The New Yorker at 100, a new documentary airing on Netflix, has a lot going for it. The impressive history of the legendary magazine, going back to the 1920s, is recounted, and great contemporary writers, like music critic Kelefa Sanneh, are interviewed.
Where it falls down is in avoiding the New Yorker’s worst mistakes, namely falling for Russiagate and perpetuating the Brett Kavanaugh fiasco.
It’s a shame, because The New Yorker at 100 does cop to serious mistakes - most obviously, the fact, revealed years later, that parts of Truman Capote’s 1965 crime story In Cold Blood were made up.

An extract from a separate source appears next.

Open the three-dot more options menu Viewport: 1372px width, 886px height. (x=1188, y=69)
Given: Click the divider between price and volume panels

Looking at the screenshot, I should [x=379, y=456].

One editor even admits that they are elitists. Yet the magazine’s editor, David Remnick, won’t face the two biggest blunders in recent years.
In the March 12, 2018 New Yorker, writer Jane Mayer published an exclusive piece: “Christopher Steele, the Man Behind The Trump Dossier.” It was a profile of Christopher Steele, a former British spy who had produced a dossier claiming that Trump had been involved with Russian prostitutes and that the Kremlin was using the information to blackmail the president. In the years since the dossier story has collapsed. Many journalist,s including Matt Taibbi, challenged Mayer’s reporting. With more and more revelations turning up about it every week, it’s now accepted by all sane people that Hillary Clinton set the entire thing up, and the charges are nonsense. It was a hoax.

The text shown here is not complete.